Simplified representation of same-size tissue areas with circles representing cross-sections of microvessels. Diameter of circle in A = 2 × diameter of circles in B; MVDA = 1; MVDB = 4; total vessel lumen area (A) = total lumen vessel area (B); total vessel perimeter (A) = 1/2 × total vessel perimeter (B).
Given the fact that in routine diagnostic pathology tissue paraffin blocks are made from every 5-mm interval of the excised mass, with the proposed method it is possible to analyze different areas of the whole tumor. Together with imaging modalities, such as DCE-MRI or microbubble contrast enhanced ultrasonography that can provide blood flow dynamics in vivo, this can help finding a more reliable histological angiogenic marker than conventional MVD.
In our preliminary study, we showed that the total number of CD31 stained vascular structures (MVD) in representative normal versus malignant epithelial mammary tissues was not significantly different (17). However, malignant tissue-associated CD31 positive structures had far more irregular shapes and smaller lumen area than normal tissues. Although these findings are not far from our expectation, they confirm the usefulness of digital pathology in providing more microvessel characteristics in a much wider scale than conventional vessel count in hot zones.

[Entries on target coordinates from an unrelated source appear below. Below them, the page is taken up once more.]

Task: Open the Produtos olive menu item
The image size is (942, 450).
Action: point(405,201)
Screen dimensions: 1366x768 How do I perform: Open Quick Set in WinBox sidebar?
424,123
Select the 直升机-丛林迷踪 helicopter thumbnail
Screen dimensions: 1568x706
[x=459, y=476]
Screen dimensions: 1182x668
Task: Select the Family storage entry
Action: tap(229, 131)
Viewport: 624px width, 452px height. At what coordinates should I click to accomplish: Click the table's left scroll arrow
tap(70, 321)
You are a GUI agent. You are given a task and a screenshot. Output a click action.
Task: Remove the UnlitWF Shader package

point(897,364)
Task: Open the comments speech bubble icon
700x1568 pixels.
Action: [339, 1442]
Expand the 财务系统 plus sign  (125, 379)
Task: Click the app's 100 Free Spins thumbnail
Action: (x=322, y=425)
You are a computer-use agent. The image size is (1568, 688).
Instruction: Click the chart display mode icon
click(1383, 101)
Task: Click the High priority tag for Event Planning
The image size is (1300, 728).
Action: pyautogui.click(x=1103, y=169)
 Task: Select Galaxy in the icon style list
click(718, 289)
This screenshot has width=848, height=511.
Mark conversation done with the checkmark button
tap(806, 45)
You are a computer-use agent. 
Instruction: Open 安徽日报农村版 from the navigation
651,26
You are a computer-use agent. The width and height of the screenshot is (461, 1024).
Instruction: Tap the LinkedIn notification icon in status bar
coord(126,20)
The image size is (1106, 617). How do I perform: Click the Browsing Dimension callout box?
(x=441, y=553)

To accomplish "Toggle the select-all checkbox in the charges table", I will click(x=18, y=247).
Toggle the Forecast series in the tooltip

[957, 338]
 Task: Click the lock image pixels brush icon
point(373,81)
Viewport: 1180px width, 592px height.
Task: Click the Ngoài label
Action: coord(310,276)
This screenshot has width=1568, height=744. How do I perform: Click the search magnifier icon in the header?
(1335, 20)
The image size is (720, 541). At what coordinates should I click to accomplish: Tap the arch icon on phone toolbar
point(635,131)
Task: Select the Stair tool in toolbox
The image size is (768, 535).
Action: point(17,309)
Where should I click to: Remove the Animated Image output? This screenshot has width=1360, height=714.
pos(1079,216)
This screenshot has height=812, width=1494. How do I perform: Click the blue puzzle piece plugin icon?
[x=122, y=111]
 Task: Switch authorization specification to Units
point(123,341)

Further analyses are being undertaken in order to verify the reliability of image analysis-derived data in distinguishing tumor vascularity and oxygenation in vivo.
In conclusion, the morphological characteristics of tumor microvessel cross-sections, analyzed by image analysis on virtual slides from different sections of tumors, can shed light on finding new angiogenic profiles for breast cancer.